» **Requirement**
The full listing below should be copied verbatim.

» **Given data**
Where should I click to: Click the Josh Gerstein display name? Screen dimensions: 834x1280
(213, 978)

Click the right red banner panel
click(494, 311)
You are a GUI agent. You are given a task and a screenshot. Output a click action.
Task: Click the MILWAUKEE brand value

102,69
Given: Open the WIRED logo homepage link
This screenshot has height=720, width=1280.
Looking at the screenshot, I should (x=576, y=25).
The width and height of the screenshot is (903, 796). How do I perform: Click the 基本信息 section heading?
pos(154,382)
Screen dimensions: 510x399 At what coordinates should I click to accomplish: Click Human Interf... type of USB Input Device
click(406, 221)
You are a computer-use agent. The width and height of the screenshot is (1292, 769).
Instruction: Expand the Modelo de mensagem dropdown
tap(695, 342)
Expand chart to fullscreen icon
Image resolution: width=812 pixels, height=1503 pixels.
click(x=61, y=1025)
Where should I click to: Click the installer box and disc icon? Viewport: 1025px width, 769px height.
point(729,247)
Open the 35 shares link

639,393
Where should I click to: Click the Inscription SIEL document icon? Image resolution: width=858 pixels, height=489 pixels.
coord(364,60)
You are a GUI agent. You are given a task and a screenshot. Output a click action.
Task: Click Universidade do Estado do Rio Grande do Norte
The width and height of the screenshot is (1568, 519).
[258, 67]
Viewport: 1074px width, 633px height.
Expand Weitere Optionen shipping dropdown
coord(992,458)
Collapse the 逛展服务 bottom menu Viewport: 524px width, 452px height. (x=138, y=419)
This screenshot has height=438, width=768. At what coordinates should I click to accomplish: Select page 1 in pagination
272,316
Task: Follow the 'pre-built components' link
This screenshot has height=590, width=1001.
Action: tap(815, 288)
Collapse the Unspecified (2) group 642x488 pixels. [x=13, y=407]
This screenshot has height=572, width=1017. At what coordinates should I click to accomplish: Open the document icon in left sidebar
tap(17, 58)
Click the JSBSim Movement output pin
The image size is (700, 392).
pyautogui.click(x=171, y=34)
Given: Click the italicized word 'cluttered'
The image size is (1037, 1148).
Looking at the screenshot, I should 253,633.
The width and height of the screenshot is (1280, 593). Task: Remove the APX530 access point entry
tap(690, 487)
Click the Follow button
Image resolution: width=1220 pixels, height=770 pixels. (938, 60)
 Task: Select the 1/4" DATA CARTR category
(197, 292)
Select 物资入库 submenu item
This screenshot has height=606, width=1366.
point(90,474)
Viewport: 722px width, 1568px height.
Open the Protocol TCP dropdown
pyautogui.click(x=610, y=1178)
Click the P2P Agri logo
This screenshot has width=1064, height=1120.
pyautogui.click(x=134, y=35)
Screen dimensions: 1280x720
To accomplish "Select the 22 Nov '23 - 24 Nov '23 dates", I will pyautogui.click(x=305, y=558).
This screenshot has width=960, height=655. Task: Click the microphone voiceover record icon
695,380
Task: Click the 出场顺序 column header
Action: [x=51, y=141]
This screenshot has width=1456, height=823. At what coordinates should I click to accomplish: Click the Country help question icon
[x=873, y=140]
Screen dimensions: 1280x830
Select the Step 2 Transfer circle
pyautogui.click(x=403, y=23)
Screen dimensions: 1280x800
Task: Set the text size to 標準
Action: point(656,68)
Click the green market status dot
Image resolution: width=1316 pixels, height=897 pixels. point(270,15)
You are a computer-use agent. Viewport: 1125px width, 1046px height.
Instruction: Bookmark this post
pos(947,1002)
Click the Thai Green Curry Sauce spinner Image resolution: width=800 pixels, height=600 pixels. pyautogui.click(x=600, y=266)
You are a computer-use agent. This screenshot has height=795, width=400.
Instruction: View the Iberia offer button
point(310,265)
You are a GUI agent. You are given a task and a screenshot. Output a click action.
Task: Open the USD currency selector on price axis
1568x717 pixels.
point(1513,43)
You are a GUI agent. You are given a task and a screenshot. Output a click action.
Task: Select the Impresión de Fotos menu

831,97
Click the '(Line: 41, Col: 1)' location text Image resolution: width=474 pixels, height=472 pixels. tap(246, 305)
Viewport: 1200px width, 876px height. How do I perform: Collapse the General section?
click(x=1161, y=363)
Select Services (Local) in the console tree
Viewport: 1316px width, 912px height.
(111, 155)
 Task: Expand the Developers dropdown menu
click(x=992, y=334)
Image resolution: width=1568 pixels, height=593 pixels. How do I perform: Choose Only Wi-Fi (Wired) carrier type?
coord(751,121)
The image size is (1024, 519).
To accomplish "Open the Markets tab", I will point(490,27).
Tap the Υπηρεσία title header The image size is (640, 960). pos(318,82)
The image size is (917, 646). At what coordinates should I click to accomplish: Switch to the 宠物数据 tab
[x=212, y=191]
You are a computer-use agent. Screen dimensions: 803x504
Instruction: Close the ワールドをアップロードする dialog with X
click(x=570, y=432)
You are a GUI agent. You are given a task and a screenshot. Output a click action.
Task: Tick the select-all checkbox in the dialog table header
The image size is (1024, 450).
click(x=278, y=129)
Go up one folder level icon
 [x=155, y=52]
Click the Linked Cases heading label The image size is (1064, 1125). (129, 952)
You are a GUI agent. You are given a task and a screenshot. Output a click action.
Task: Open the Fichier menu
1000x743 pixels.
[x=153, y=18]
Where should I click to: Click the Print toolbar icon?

» **Solution to the exercise**
Where should I click to: Click the Josh Gerstein display name? Screen dimensions: 834x1280
(213, 978)

Click the right red banner panel
click(494, 311)
You are a GUI agent. You are given a task and a screenshot. Output a click action.
Task: Click the MILWAUKEE brand value

102,69
Given: Open the WIRED logo homepage link
This screenshot has height=720, width=1280.
Looking at the screenshot, I should (x=576, y=25).
The width and height of the screenshot is (903, 796). How do I perform: Click the 基本信息 section heading?
pos(154,382)
Screen dimensions: 510x399 At what coordinates should I click to accomplish: Click Human Interf... type of USB Input Device
click(406, 221)
You are a computer-use agent. The width and height of the screenshot is (1292, 769).
Instruction: Expand the Modelo de mensagem dropdown
tap(695, 342)
Expand chart to fullscreen icon
Image resolution: width=812 pixels, height=1503 pixels.
click(x=61, y=1025)
Where should I click to: Click the installer box and disc icon? Viewport: 1025px width, 769px height.
point(729,247)
Open the 35 shares link

639,393
Where should I click to: Click the Inscription SIEL document icon? Image resolution: width=858 pixels, height=489 pixels.
coord(364,60)
You are a GUI agent. You are given a task and a screenshot. Output a click action.
Task: Click Universidade do Estado do Rio Grande do Norte
The width and height of the screenshot is (1568, 519).
[258, 67]
Viewport: 1074px width, 633px height.
Expand Weitere Optionen shipping dropdown
coord(992,458)
Collapse the 逛展服务 bottom menu Viewport: 524px width, 452px height. (x=138, y=419)
This screenshot has height=438, width=768. At what coordinates should I click to accomplish: Select page 1 in pagination
272,316
Task: Follow the 'pre-built components' link
This screenshot has height=590, width=1001.
Action: tap(815, 288)
Collapse the Unspecified (2) group 642x488 pixels. [x=13, y=407]
This screenshot has height=572, width=1017. At what coordinates should I click to accomplish: Open the document icon in left sidebar
tap(17, 58)
Click the JSBSim Movement output pin
The image size is (700, 392).
pyautogui.click(x=171, y=34)
Given: Click the italicized word 'cluttered'
The image size is (1037, 1148).
Looking at the screenshot, I should 253,633.
The width and height of the screenshot is (1280, 593). Task: Remove the APX530 access point entry
tap(690, 487)
Click the Follow button
Image resolution: width=1220 pixels, height=770 pixels. (938, 60)
 Task: Select the 1/4" DATA CARTR category
(197, 292)
Select 物资入库 submenu item
This screenshot has height=606, width=1366.
point(90,474)
Viewport: 722px width, 1568px height.
Open the Protocol TCP dropdown
pyautogui.click(x=610, y=1178)
Click the P2P Agri logo
This screenshot has width=1064, height=1120.
pyautogui.click(x=134, y=35)
Screen dimensions: 1280x720
To accomplish "Select the 22 Nov '23 - 24 Nov '23 dates", I will pyautogui.click(x=305, y=558).
This screenshot has width=960, height=655. Task: Click the microphone voiceover record icon
695,380
Task: Click the 出场顺序 column header
Action: [x=51, y=141]
This screenshot has width=1456, height=823. At what coordinates should I click to accomplish: Click the Country help question icon
[x=873, y=140]
Screen dimensions: 1280x830
Select the Step 2 Transfer circle
pyautogui.click(x=403, y=23)
Screen dimensions: 1280x800
Task: Set the text size to 標準
Action: point(656,68)
Click the green market status dot
Image resolution: width=1316 pixels, height=897 pixels. point(270,15)
You are a computer-use agent. Viewport: 1125px width, 1046px height.
Instruction: Bookmark this post
pos(947,1002)
Click the Thai Green Curry Sauce spinner Image resolution: width=800 pixels, height=600 pixels. pyautogui.click(x=600, y=266)
You are a computer-use agent. This screenshot has height=795, width=400.
Instruction: View the Iberia offer button
point(310,265)
You are a GUI agent. You are given a task and a screenshot. Output a click action.
Task: Open the USD currency selector on price axis
1568x717 pixels.
point(1513,43)
You are a GUI agent. You are given a task and a screenshot. Output a click action.
Task: Select the Impresión de Fotos menu

831,97
Click the '(Line: 41, Col: 1)' location text Image resolution: width=474 pixels, height=472 pixels. tap(246, 305)
Viewport: 1200px width, 876px height. How do I perform: Collapse the General section?
click(x=1161, y=363)
Select Services (Local) in the console tree
Viewport: 1316px width, 912px height.
(111, 155)
 Task: Expand the Developers dropdown menu
click(x=992, y=334)
Image resolution: width=1568 pixels, height=593 pixels. How do I perform: Choose Only Wi-Fi (Wired) carrier type?
coord(751,121)
The image size is (1024, 519).
To accomplish "Open the Markets tab", I will point(490,27).
Tap the Υπηρεσία title header The image size is (640, 960). pos(318,82)
The image size is (917, 646). At what coordinates should I click to accomplish: Switch to the 宠物数据 tab
[x=212, y=191]
You are a computer-use agent. Screen dimensions: 803x504
Instruction: Close the ワールドをアップロードする dialog with X
click(x=570, y=432)
You are a GUI agent. You are given a task and a screenshot. Output a click action.
Task: Tick the select-all checkbox in the dialog table header
The image size is (1024, 450).
click(x=278, y=129)
Go up one folder level icon
 [x=155, y=52]
Click the Linked Cases heading label The image size is (1064, 1125). (129, 952)
You are a GUI agent. You are given a task and a screenshot. Output a click action.
Task: Open the Fichier menu
1000x743 pixels.
[x=153, y=18]
Where should I click to: Click the Print toolbar icon?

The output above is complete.